We combine experimental studies and clinical data to calibrate and rigorously validate mathematical and computational frameworks that simulates the complex adaptive tumor-immune interactions, and how cancer therapies change the tumor-immune ecosystem.
Despite new strategies in “precision medicine” in which the screening or specific therapy is guided by molecular biomarkers, treatment protocols rarely vary between patients. Putative biomarkers are often collected at single time points (such as a genomic profile at biopsy, or cancer stage including tumor size, lymph node involvement, and metastatic load) and are rarely predictive or prognostic.
Our group pioneers the approach to harness patient-specific dynamics as biomarkers for treatment response.

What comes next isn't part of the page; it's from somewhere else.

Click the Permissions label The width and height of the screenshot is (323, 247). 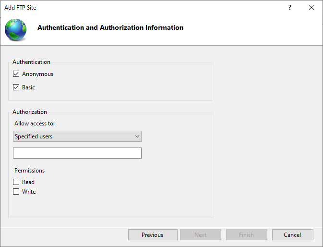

With mathematical models describing biomarker dynamics over time, we can make predictions and compare and evaluate clinical responses against the prediction. This identifies actionable triggers for treatment adaptation and quantitative personalized oncology
Dr. Mohammad Zahid publishes in Applied Radiation Oncology
To personalize radiation therapy dose fractionation protocols, it will be necessary to first quantitatively describe tumor volume reduction dynamics and subsequently simulate the results of alternative fractionation schemes. This article demonstrates that the Proliferation Saturation Index, PSI, model fits data from head and neck cancer patients, and the results suggest a benefit from alternative fractionation schemes for a selected subset of patients.
Dr. Renee Brady-Nicholls publishes in Nature Communications
Intermittent androgen deprivation therapy (IADT) is an attractive treatment for biochemically recurrent prostate cancer (PCa), whereby cycling treatment on and off can reduce cumulative dose and limit toxicities. Model simulations based on response dynamics from the first IADT cycle identify patients who would benefit from concurrent docetaxel, demonstrating the feasibility and potential value of adaptive clinical trials guided by patient-specific mathematical models of intratumoral evolutionary dynamics.
Dr. Heiko Enderling named Fellow and elected President-elect of the Society for Mathematical Biology
The Society for Mathematical Biology, founded in 1973, promotes the development and dissemination of research and education at the interface between the mathematical and biological sciences. It does so through its meetings, awards, and publications. The Society serves a diverse community of researchers and educators in academia, in industry, and government agencies throughout the world.
Dr. Enderling will begin serving as President-Elect in July, 2020, before assuming Presidency at the SMB annual meeting in July 2021.
EnderlingLab and Shari Pilon-Thomas awarded 5-year NCI U01 award
Drs. Heiko Enderling and Shari Pilon-Thomas have been awarded an NIH/NCI PSOC U01 award for their project "Predict radiation-induced shifts in patient-specific tumor immune ecosystem composition to harness immunological consequences of radiotherapy". This project aims to identify radiation fractionations that specifically focus on enhancing immune responses and immune cell infiltration into the tumor as biomarker to predict treatment response.